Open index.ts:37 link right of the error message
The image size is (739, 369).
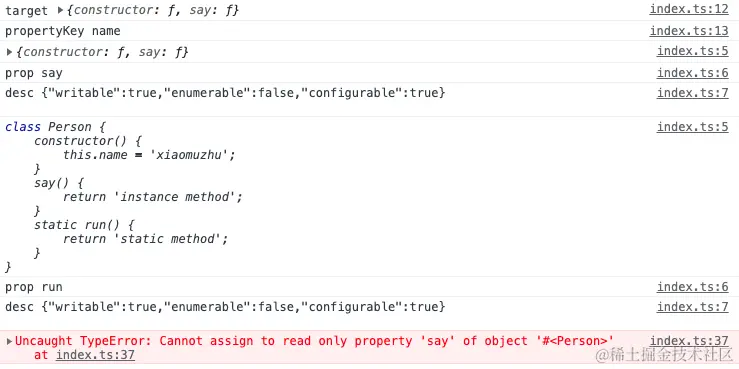pyautogui.click(x=689, y=341)
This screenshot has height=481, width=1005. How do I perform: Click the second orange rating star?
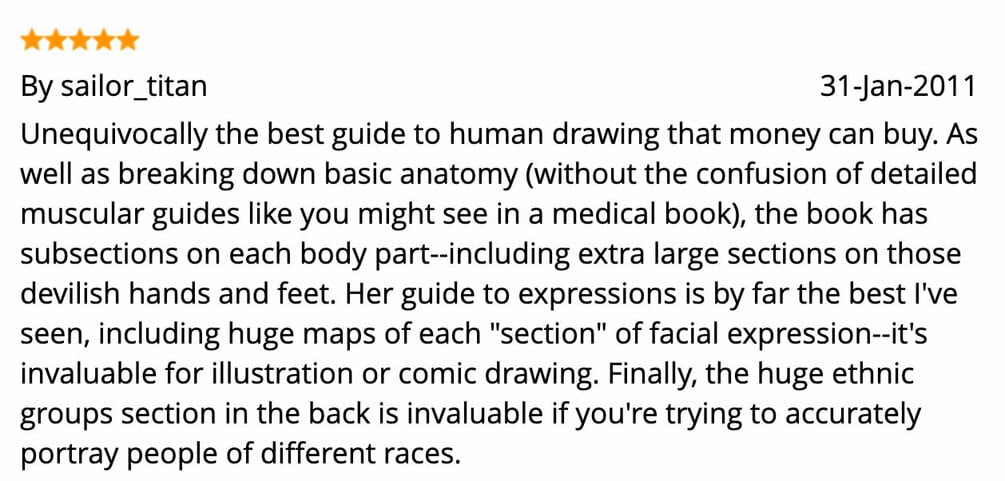coord(56,40)
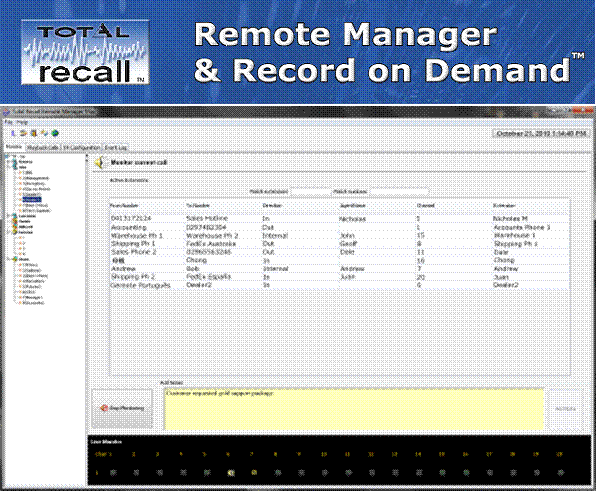Click the Match number input field
The image size is (596, 491).
coord(399,192)
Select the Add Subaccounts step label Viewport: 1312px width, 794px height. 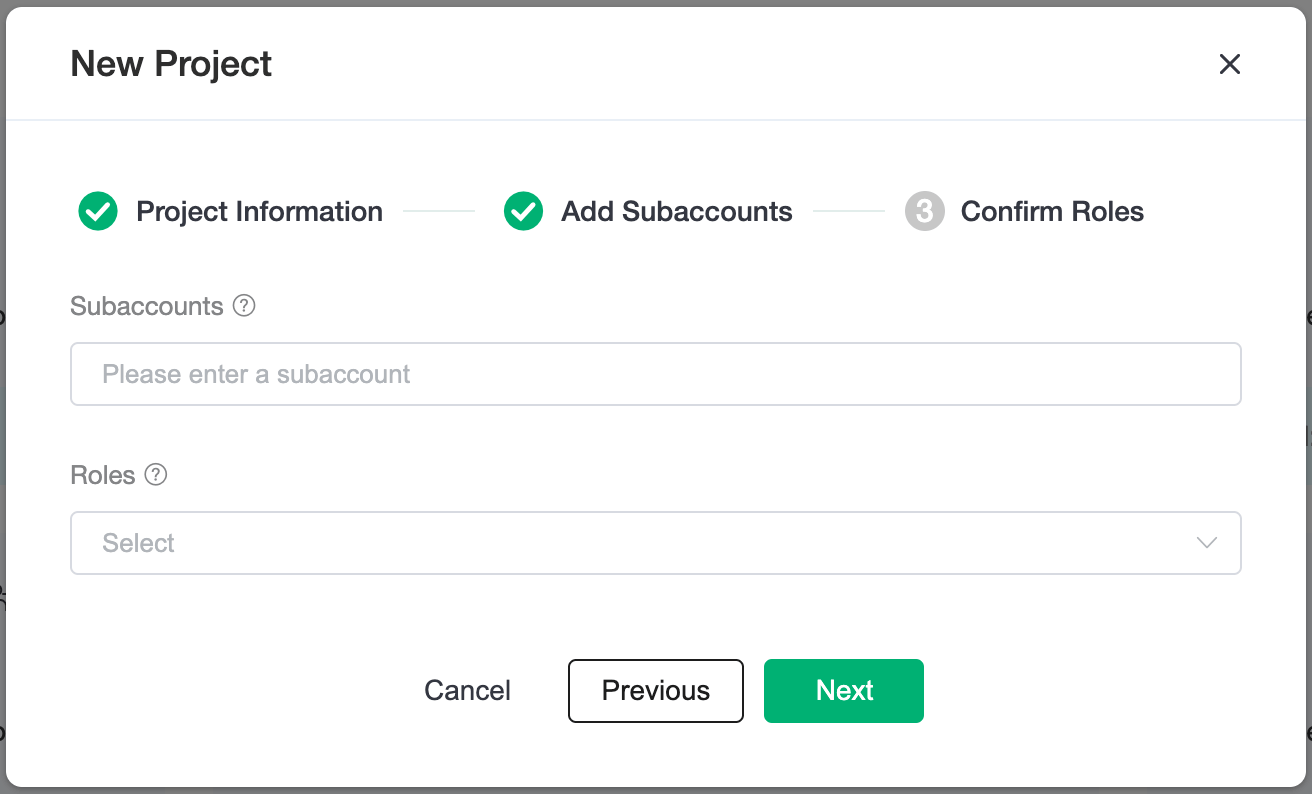(x=676, y=212)
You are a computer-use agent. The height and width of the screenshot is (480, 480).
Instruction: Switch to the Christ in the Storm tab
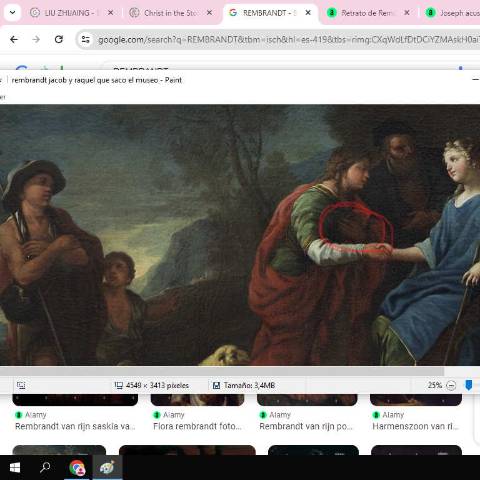pos(171,13)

● ● ● ● ●

Format the lines from the one containing "You are a computer-use" through the end of the records as a numbered list. Skip any blank lines and omit the pictures.

1. You are a computer-use agent. The height and width of the screenshot is (480, 480).
2. Instruction: Switch to the Christ in the Storm tab
3. pos(171,13)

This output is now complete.